REMARK-LLM: A Robust and Efficient Watermarking Framework for Generative Large Language Models
Ruisi Zhang, Shehzeen Samarah Hussain, Paarth Neekhara, Farinaz Koushanfar
TL;DR
REMARK-LLM presents a robust, efficient framework to watermark LLM-generated text by embedding binary signatures into the model's output distribution via a learning-based message encoding, a differentiable reparameterization to a sparse token distribution, and a transformer-based decoding module for signature extraction. An optimized beam search during insertion preserves linguistic coherence while enabling reliable watermark retrieval, even under malicious transformations seen in real-world scenarios. End-to-end training minimizes semantic loss and maximizes watermark recoverability, while incorporating transformations to harden against removal and detection attacks. Across multiple datasets and unseen LLM architectures, REMARK-LLM achieves up to 2$ imes$ more embedded bits with strong semantic fidelity, transferability, and resilience, suggesting practical applicability for IP protection, anti-plagiarism, and misinformation tracing in real-world deployments.
Abstract
We present REMARK-LLM, a novel efficient, and robust watermarking framework designed for texts generated by large language models (LLMs).

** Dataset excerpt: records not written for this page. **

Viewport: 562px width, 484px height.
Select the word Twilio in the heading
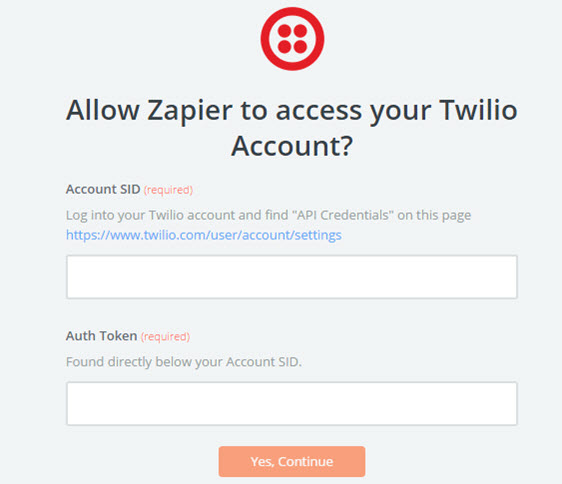coord(478,109)
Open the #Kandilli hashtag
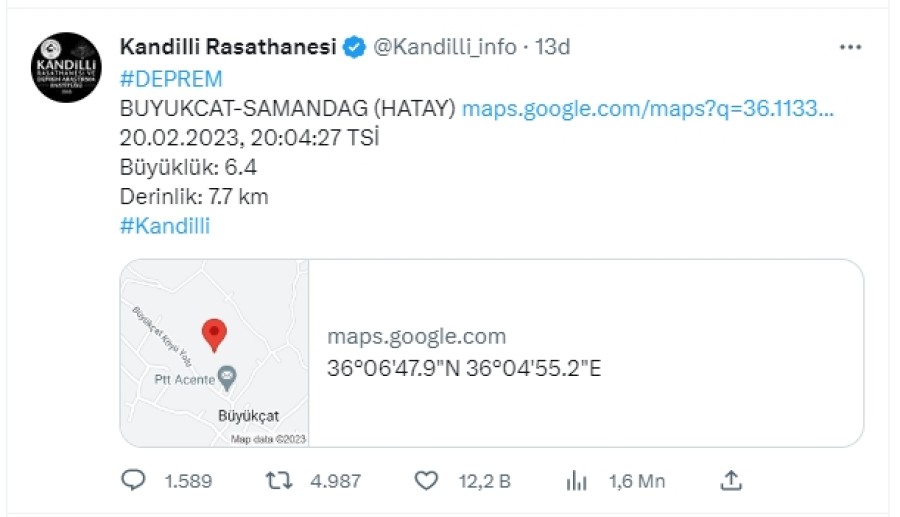This screenshot has width=900, height=517. point(165,226)
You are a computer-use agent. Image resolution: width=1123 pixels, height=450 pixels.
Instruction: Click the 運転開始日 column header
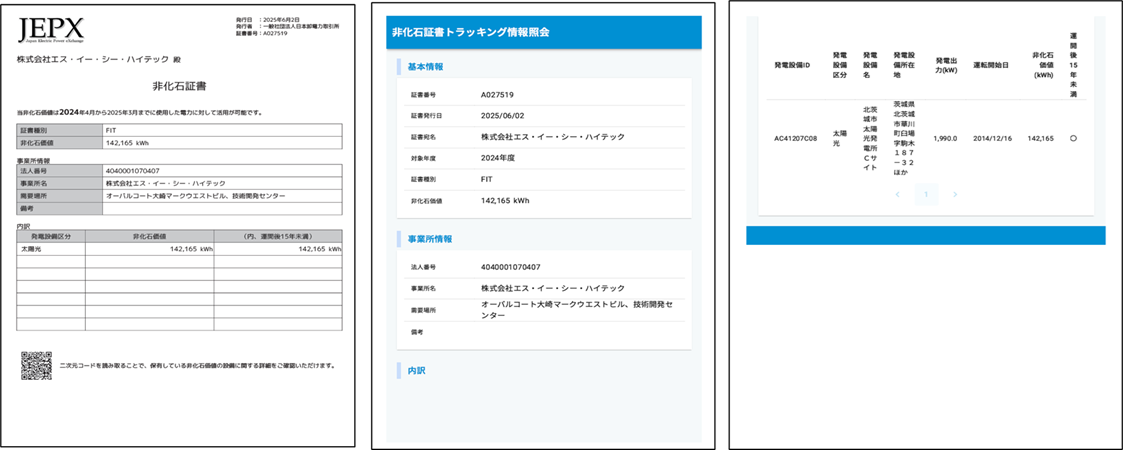[990, 64]
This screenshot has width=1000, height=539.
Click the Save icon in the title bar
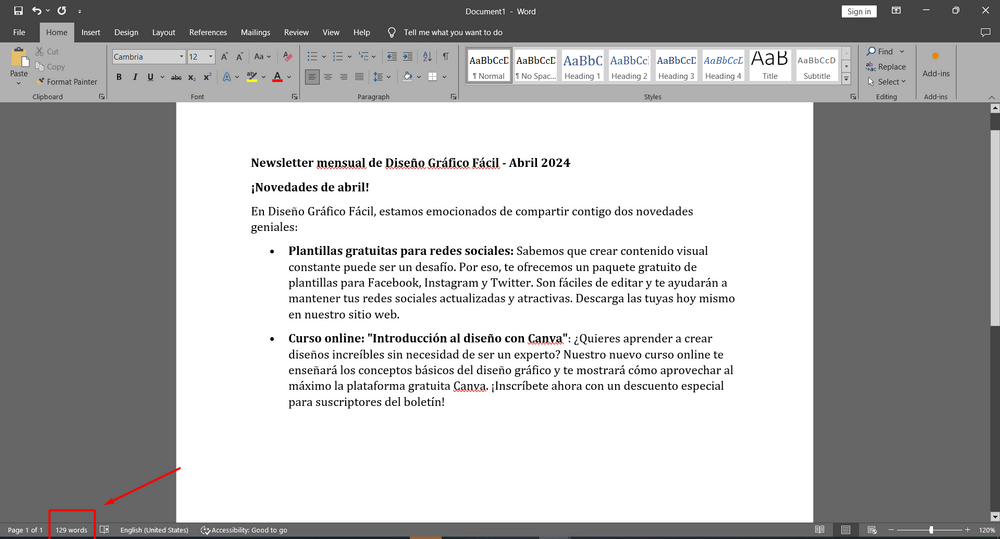coord(18,10)
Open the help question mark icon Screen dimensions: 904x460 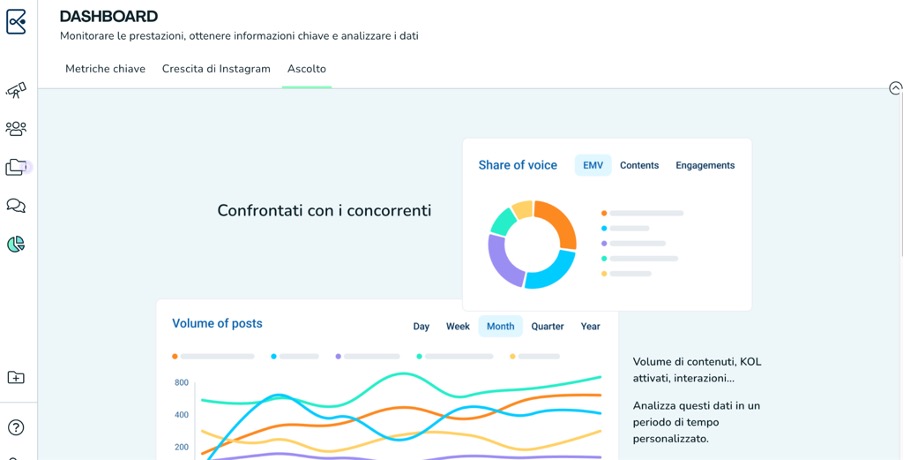click(x=16, y=427)
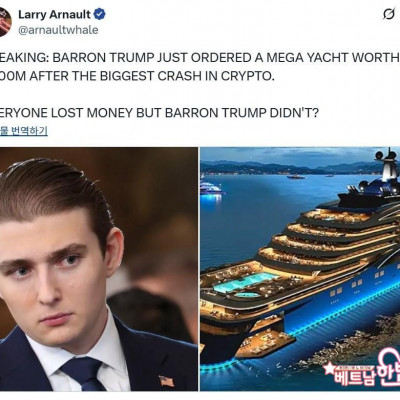Click the striped tie in the left photo
The image size is (400, 400).
point(83,374)
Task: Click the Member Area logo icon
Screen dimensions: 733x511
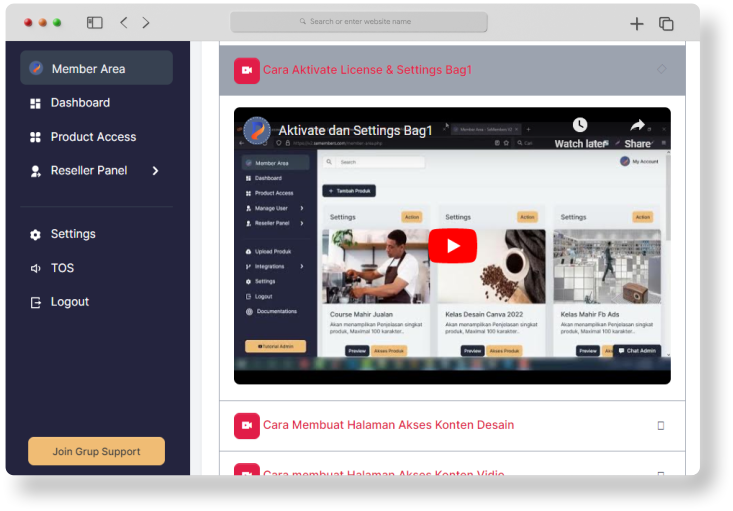Action: 36,68
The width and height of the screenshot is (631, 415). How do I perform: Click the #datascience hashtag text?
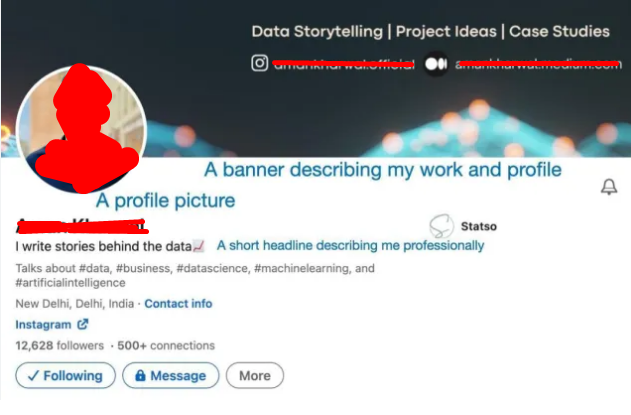(212, 268)
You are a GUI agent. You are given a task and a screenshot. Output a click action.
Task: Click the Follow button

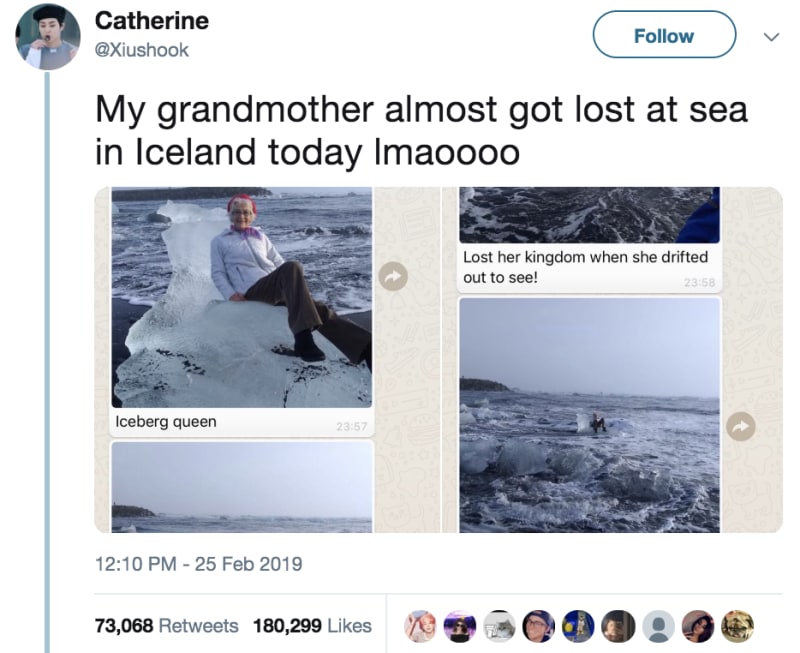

Synthesizing human-like content using LLMs necessitates vast computational resources and extensive datasets, encapsulating critical intellectual property (IP). However, the generated content is prone to malicious exploitation, including spamming and plagiarism. To address the challenges, REMARK-LLM proposes three new components: (i) a learning-based message encoding module to infuse binary signatures into LLM-generated texts; (ii) a reparameterization module to transform the dense distributions from the message encoding to the sparse distribution of the watermarked textual tokens; (iii) a decoding module dedicated for signature extraction; Furthermore, we introduce an optimized beam search algorithm to guarantee the coherence and consistency of the generated content. REMARK-LLM is rigorously trained to encourage the preservation of semantic integrity in watermarked content, while ensuring effective watermark retrieval. Extensive evaluations on multiple unseen datasets highlight REMARK-LLM proficiency and transferability in inserting 2 times more signature bits into the same texts when compared to prior art, all while maintaining semantic integrity. Furthermore, REMARK-LLM exhibits better resilience against a spectrum of watermark detection and removal attacks.